* _Prompt_:
Please repeat exactly the lines below from the one containing "incidenti (1611, 1030)" down to the one containing "Milano (1667, 1031)", both included, and nothing else.

[Records from a data source]
# # # # # # #
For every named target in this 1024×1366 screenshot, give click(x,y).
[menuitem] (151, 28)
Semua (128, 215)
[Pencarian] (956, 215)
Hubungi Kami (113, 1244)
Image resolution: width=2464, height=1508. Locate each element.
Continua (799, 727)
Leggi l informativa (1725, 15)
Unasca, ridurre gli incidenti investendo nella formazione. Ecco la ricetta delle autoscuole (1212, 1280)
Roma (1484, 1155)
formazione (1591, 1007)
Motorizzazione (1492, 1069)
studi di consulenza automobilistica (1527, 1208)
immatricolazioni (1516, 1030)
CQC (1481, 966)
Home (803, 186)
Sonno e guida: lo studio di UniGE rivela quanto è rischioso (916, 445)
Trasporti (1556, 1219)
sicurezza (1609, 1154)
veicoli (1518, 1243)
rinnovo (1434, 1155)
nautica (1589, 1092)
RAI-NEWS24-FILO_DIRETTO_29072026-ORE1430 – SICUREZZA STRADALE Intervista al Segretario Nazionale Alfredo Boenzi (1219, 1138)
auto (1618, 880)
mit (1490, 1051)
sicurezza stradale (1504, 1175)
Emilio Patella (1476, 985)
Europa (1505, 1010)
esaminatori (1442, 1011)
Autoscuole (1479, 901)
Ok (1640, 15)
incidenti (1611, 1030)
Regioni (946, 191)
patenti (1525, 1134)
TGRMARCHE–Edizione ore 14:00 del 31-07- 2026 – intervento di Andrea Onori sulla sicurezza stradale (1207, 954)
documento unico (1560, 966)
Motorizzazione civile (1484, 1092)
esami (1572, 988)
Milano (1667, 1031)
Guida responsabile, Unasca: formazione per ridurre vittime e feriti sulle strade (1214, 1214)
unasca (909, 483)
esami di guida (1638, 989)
# # # # # # #
* _Result below_:
incidenti (1611, 1030)
Regioni (946, 191)
patenti (1525, 1134)
TGRMARCHE–Edizione ore 14:00 del 31-07- 2026 – intervento di Andrea Onori sulla sicurezza stradale (1207, 954)
documento unico (1560, 966)
Motorizzazione civile (1484, 1092)
esami (1572, 988)
Milano (1667, 1031)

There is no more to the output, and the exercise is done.